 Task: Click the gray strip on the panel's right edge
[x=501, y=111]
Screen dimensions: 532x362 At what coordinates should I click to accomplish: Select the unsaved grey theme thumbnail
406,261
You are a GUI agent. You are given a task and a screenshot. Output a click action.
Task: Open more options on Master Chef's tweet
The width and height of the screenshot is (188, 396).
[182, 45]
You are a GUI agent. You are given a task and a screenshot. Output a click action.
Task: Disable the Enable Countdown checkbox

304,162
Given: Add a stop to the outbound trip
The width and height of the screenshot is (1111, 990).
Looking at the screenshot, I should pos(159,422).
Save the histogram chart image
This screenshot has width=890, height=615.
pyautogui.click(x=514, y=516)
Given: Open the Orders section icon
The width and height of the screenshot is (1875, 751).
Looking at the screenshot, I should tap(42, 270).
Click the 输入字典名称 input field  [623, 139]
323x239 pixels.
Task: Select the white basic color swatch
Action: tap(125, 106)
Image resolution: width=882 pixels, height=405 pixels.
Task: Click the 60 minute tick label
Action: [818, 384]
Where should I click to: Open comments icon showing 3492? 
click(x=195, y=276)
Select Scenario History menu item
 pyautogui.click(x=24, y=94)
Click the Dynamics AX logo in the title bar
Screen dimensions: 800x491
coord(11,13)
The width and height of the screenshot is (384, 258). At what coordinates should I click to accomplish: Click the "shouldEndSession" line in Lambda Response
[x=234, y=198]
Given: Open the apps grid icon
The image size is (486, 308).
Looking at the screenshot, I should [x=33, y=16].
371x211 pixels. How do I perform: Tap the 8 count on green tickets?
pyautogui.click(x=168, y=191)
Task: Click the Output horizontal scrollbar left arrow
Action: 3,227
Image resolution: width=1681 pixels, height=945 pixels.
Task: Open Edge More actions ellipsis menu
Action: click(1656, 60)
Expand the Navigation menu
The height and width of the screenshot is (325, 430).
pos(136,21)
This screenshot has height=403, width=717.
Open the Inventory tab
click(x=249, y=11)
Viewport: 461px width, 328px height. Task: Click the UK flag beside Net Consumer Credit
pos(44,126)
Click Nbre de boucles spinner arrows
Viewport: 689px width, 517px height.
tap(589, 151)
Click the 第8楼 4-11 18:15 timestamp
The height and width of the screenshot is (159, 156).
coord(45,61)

* _What is asked_
Rewrite the lines as a numbered list with blank lines omitted, starting at the line that contains "371x211 pixels. How" and continuing through the last line.

* _Solved exercise_
1. 371x211 pixels. How do I perform: Tap the 8 count on green tickets?
2. pyautogui.click(x=168, y=191)
3. Task: Click the Output horizontal scrollbar left arrow
4. Action: 3,227
5. Image resolution: width=1681 pixels, height=945 pixels.
6. Task: Open Edge More actions ellipsis menu
7. Action: click(1656, 60)
8. Expand the Navigation menu
9. The height and width of the screenshot is (325, 430).
10. pos(136,21)
11. This screenshot has height=403, width=717.
12. Open the Inventory tab
13. click(x=249, y=11)
14. Viewport: 461px width, 328px height. Task: Click the UK flag beside Net Consumer Credit
15. pos(44,126)
16. Click Nbre de boucles spinner arrows
17. Viewport: 689px width, 517px height.
18. tap(589, 151)
19. Click the 第8楼 4-11 18:15 timestamp
20. The height and width of the screenshot is (159, 156).
21. coord(45,61)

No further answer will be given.